─── DATA FOR THIS EXERCISE ───

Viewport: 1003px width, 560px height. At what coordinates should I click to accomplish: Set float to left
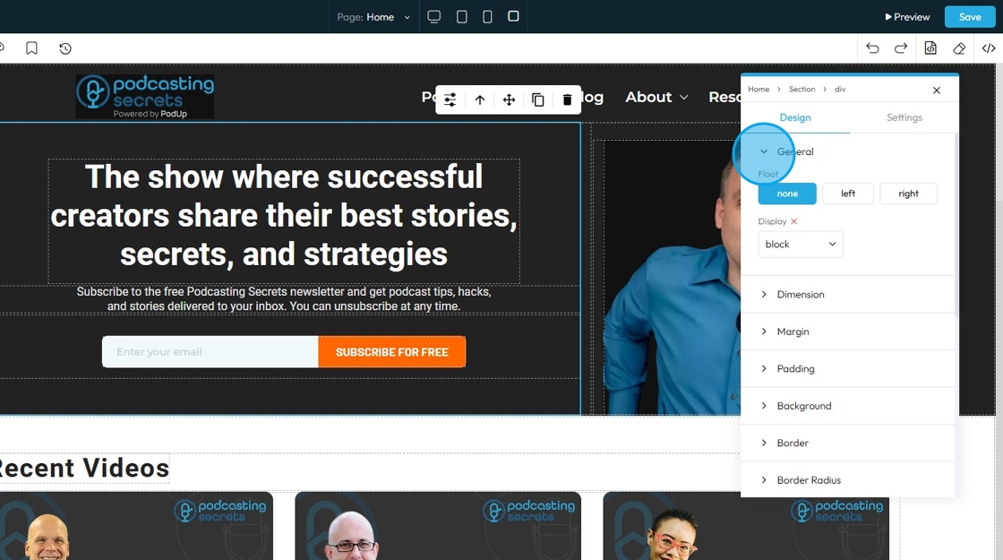point(847,194)
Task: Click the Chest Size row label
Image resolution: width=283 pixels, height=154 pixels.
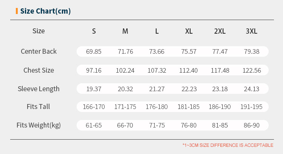Action: click(x=38, y=70)
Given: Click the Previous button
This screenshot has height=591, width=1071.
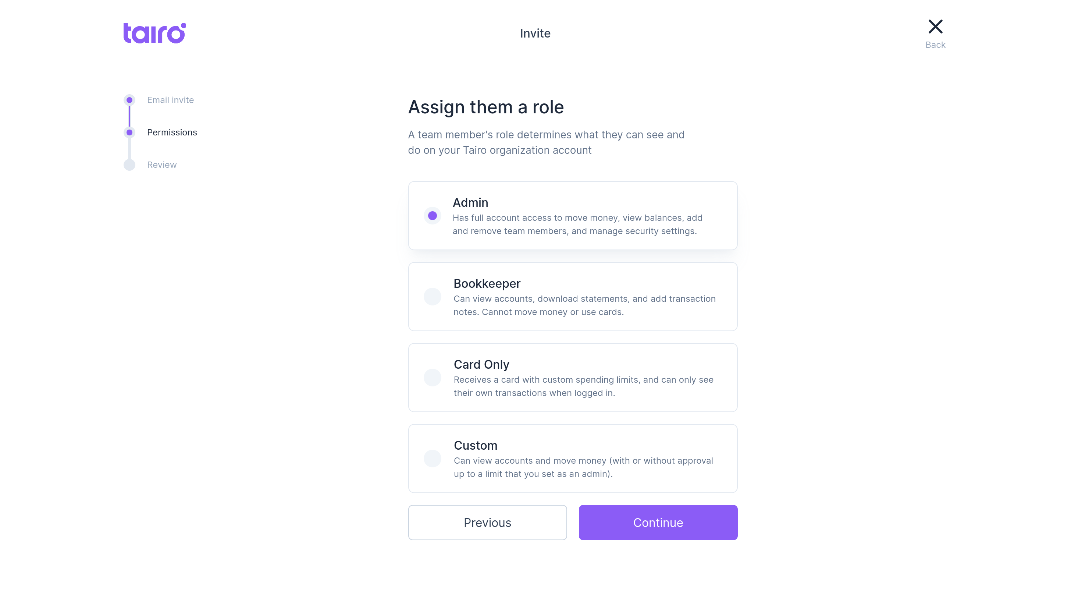Looking at the screenshot, I should tap(487, 522).
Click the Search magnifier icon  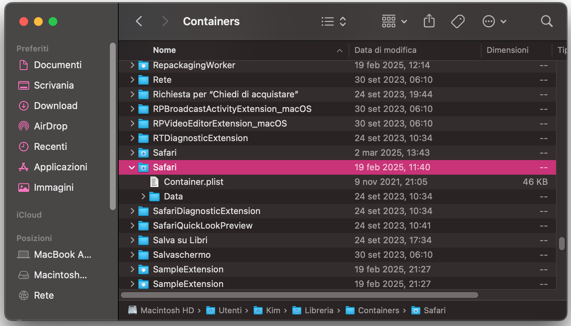[x=547, y=21]
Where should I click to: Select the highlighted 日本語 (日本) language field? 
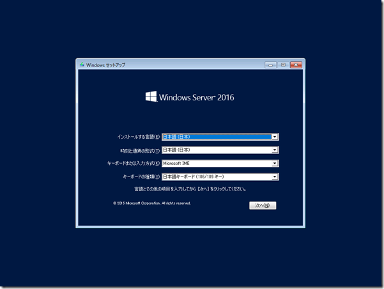[x=216, y=137]
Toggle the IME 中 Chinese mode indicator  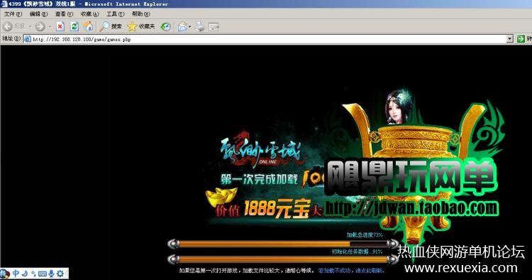pyautogui.click(x=16, y=273)
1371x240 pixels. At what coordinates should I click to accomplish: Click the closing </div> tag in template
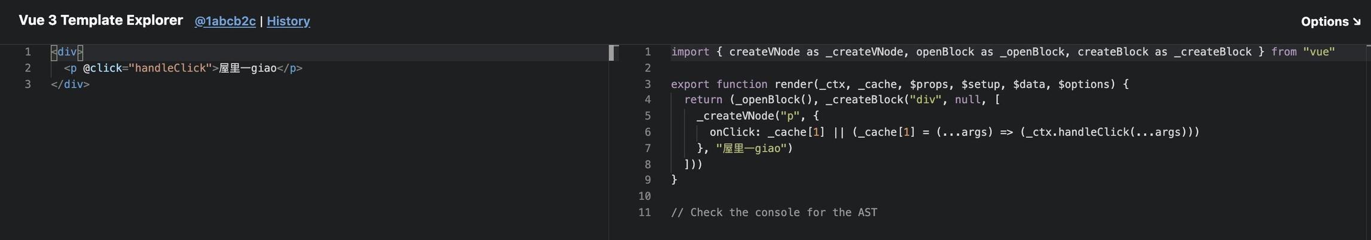point(70,84)
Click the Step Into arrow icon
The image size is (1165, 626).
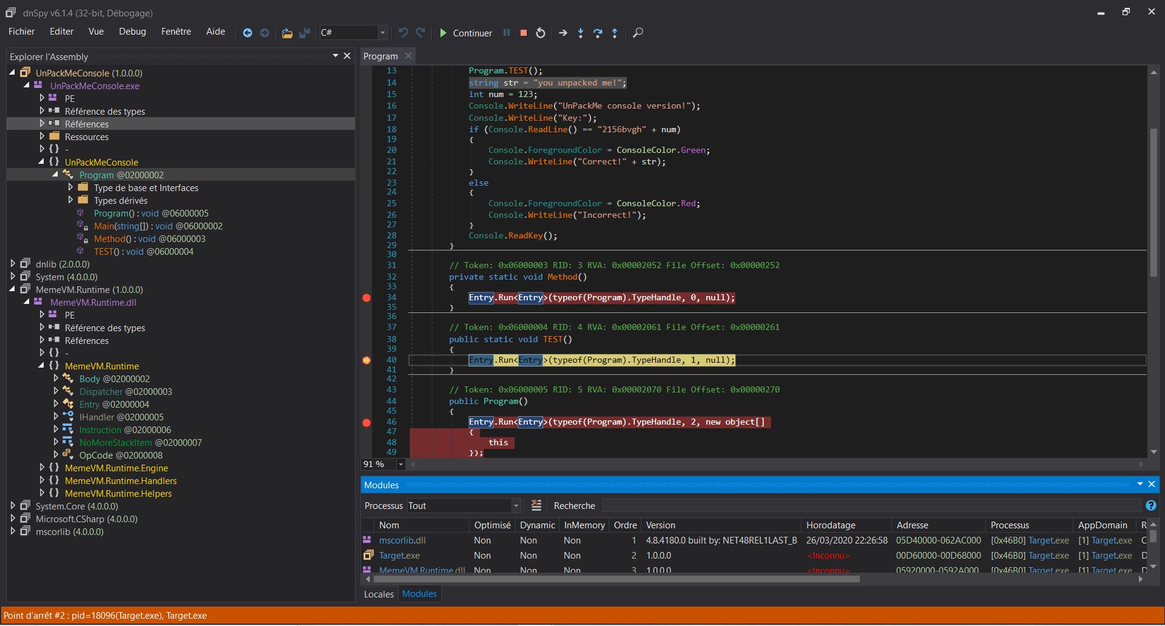[581, 33]
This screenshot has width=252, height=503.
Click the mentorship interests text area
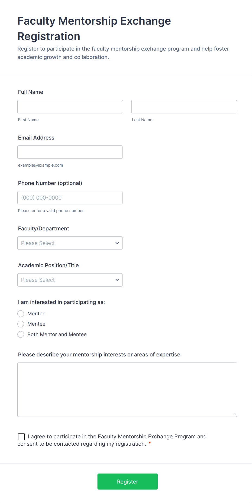(x=127, y=389)
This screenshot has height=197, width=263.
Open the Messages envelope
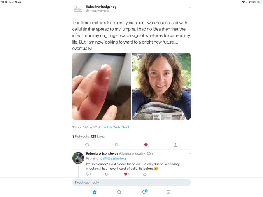coord(168,192)
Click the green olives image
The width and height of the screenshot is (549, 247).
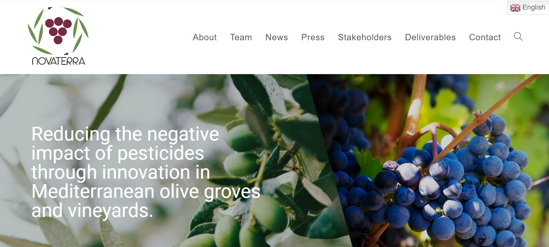click(x=255, y=180)
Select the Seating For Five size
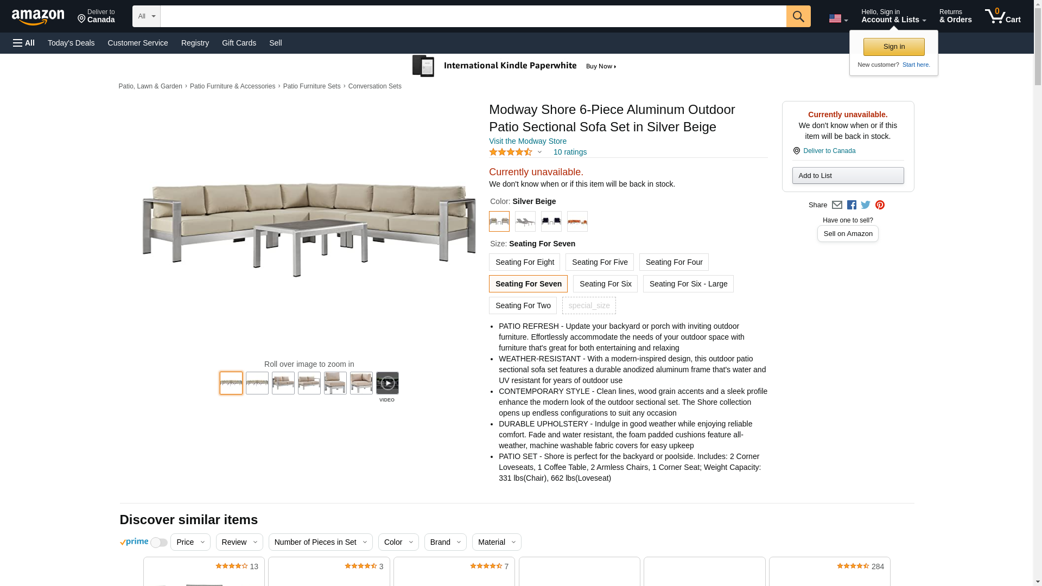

───

## WORK TASK
Leave the pictures out and copy exactly the lines from the one that holds "Click the mentorship interests text area" through the last line of the material.

## EXERCISE RESULT
Click the mentorship interests text area
(x=127, y=389)
This screenshot has height=197, width=263.
Open the Messages envelope
coord(168,192)
Click the green olives image
The width and height of the screenshot is (549, 247).
click(x=255, y=180)
Select the Seating For Five size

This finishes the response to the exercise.